If \( A = \begin{bmatrix} 5 & 1 \\ -2 & 0 \end{bmatrix} \) and \( B^T = \begin{bmatrix} 1 & 10 \\ -2 & -1 \end{bmatrix} \), then the matrix \( AB \) is:

• A. \( \begin{bmatrix} 1 & 10 \\ -1 & 0 \end{bmatrix} \)
• B. \( \begin{bmatrix} 15 & -11 \\ -2 & 4 \end{bmatrix} \)
• C. \( \begin{bmatrix} 3 & 49 \\ -2 & -20 \end{bmatrix} \)
• D. \( \begin{bmatrix} 1 & 9 \\ -2 & -20 \end{bmatrix} \)

Answer 1

The Correct Option is B

First, compute \( B \) by transposing \( B^T \):

\[ B = \begin{bmatrix} 1 & -2 \\ 10 & -1 \end{bmatrix}. \]

Now compute \( AB \) using matrix multiplication:

\[ AB = \begin{bmatrix} 5 & 1 \\ -2 & 0 \end{bmatrix} \cdot \begin{bmatrix} 1 & -2 \\ 10 & -1 \end{bmatrix}. \]

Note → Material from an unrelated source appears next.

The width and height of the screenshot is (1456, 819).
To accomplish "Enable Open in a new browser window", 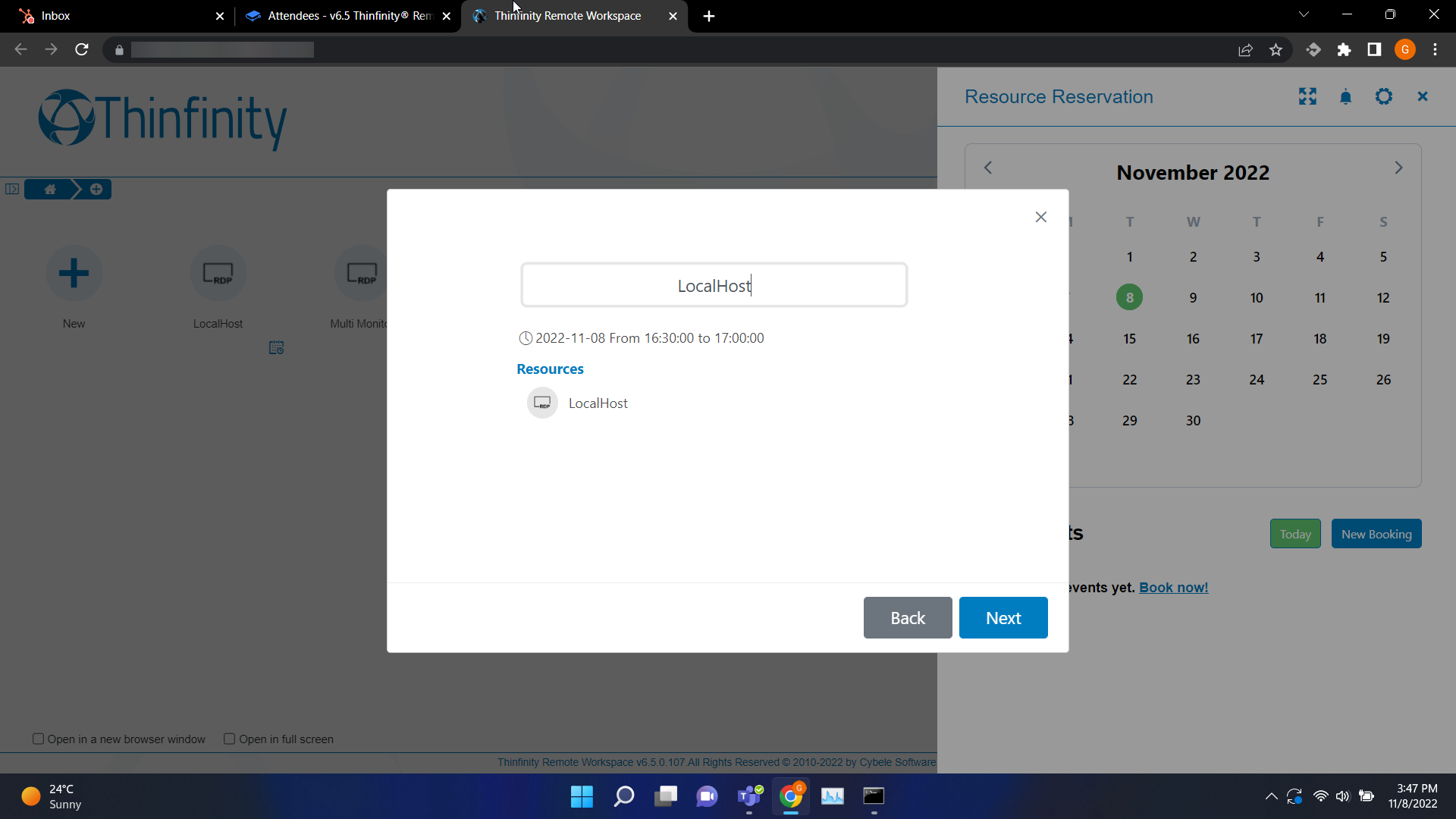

Perform the row-column multiplication:

First row:

\[ \begin{bmatrix} 5 & 1 \end{bmatrix} \cdot \begin{bmatrix} 1 \\ 10 \end{bmatrix} = (5)(1) + (1)(10) = 5 + 10 = 15, \]

First row:

\[ \begin{bmatrix} 5 & 1 \end{bmatrix} \cdot \begin{bmatrix} -2 \\ -1 \end{bmatrix} = (5)(-2) + (1)(-1) = -10 - 1 = -11. \]

Second row:

\[ \begin{bmatrix} -2 & 0 \end{bmatrix} \cdot \begin{bmatrix} 1 \\ 10 \end{bmatrix} = (-2)(1) + (0)(10) = -2, \]

Second row:

\[ \begin{bmatrix} -2 & 0 \end{bmatrix} \cdot \begin{bmatrix} -2 \\ -1 \end{bmatrix} = (-2)(-2) + (0)(-1) = 4. \]

Thus, the resulting matrix is:

\[ AB = \begin{bmatrix} 15 & -11 \\ -2 & 4 \end{bmatrix}. \]

Hence, the correct answer is:

\[ \text{(2)} \begin{bmatrix} 15 & -11 \\ -2 & 4 \end{bmatrix}. \]